En outre, les négociants sont dépendants de la qualité des vins produits par les vignerons. En effet, c’est cette qualité – prise ici dans sa définition extensive – qui permet aux négociants de confectionner ou de vendre les stocks à de meilleurs prix. Si les négociants, notamment par le biais des courtiers et, après 1907, par l’obligation de déclaration, connaissent au mieux les stocks des producteurs, ils n’ont aucun impact sur la qualité de ceux-ci. Il est donc nécessaire qu’il y ait une harmonisation qualitative entre l’offre et la demande afin de faire correspondre les besoins des uns aux propositions des autres. Dans cette optique, il n’est pas rare de retrouver la trace d’échanges fructueux entre les différents acteurs de la filière, soit dans les correspondances privées ou les échanges publics. Ainsi, A. Domergue s’inquiète dans diverses lettres des rumeurs liées à la qualité, qui font chuter les prix (« On peut dire d’une manière générale que les mauvaises qualités font les mauvais prix[46] », au sujet de rumeurs concernant une potentielle attaque de mildiou) ou des différents articles de l’Action méridionale qui traitent de la nécessaire bonne qualité des vins à la propriété. Ici, alors que les propriétaires semblent davantage être dans une logique de productivité, on retrouve chez certains négociants, et notamment dans les instances syndicales, la louable intention d’une orientation qualitative, nécessaire à la bonne marche de leurs affaires commerciales. Par le biais de rencontres avec les représentants des propriétaires et de la diffusion d’articles scientifiques ou polémiques, les négociants cherchent à influer sur la réputation des vins méridionaux.
C’est un – timide – premier pas vers l’amélioration d’une qualité généralement décriée, amélioration qui ne peut que se réaliser dans le cadre d’une collaboration entre les différents acteurs de la filière. En revanche, dans d’autres domaines, cette collaboration est beaucoup plus difficile.
Une cohabitation forcée
La cohabitation entre les représentants du Négoce et de la Propriété se déroule tout d’abord au sein des instances représentatives de la filière. Ainsi, dans toutes les commissions émanant des chambres de commerce, cette cohabitation est forcée. Au sein des différentes commissions, les représentants du monde rural (propriétaires et courtiers) et du monde urbain (négociants et courtiers) doivent se partager les attributions et les places. Incontestablement, ce partage, à la fois des places honorifiques mais également du pouvoir décisionnaire, ne se fait pas sans tensions.

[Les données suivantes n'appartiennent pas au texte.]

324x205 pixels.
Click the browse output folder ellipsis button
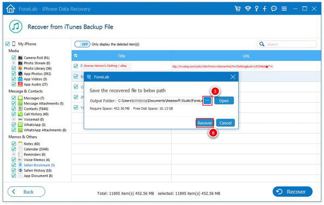point(207,101)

À la suite de la loi de décembre 1949[47] instituant la profession de « Courtiers de campagne », les courtiers doivent, afin de poursuivre leur profession, demander leur inscription sur les registres du commerce afin de disposer d’une carte professionnelle. Cette carte est délivrée par le préfet après avis de la commission consultative, qui est composée de six membres : deux représentants du syndicat des courtiers en vins, deux représentants du syndicat des négociants en vins et deux représentants des associations viticoles les plus représentatives, désignés tous les deux ans par leurs organismes respectifs. Cette commission est présidée par le président de la Chambre de commerce. S’il s’agit ici d’un outil de contrôle de la profession voulu par les organisations syndicales des courtiers, et notamment par la toute jeune Fédération nationale des courtiers en vins (créée en 1946), majoritairement d’origine urbaine (son siège est à Montpellier, où réside son premier secrétaire général). Cette commission est le siège d’alliances à géométrie variable. Ainsi, les deux courtiers biterrois s’allient en 1951 aux deux représentants de la viticulture contre les représentants des négociants. Cette scission s’explique par le sujet de la discorde : le taux de courtage. Négociants et courtiers ont signé en 1949 un protocole d’accord sur le taux de courtage (fixé à 30 francs par hectolitre), mais cet accord est contraire aux pratiques locales, qui se caractérisent dans la région de Béziers par un taux fixé librement entre le courtier et le commerçant. Ce taux est dénoncé dès novembre 1950 par les négociants. Or, en 1951, à la suite d’un différend juridique portant sur la légitimité de la commission à fixer ce taux ou pas, Corbery et Pommier, les deux représentants du Négoce, décident de quitter la commission et présentent leur démission[48]. Ces démissions n’étant jamais acceptées, les négociants adoptent alors la tactique de la chaise vide et il faudra attendre janvier 1960 pour que les négociants réintègrent la commission[49].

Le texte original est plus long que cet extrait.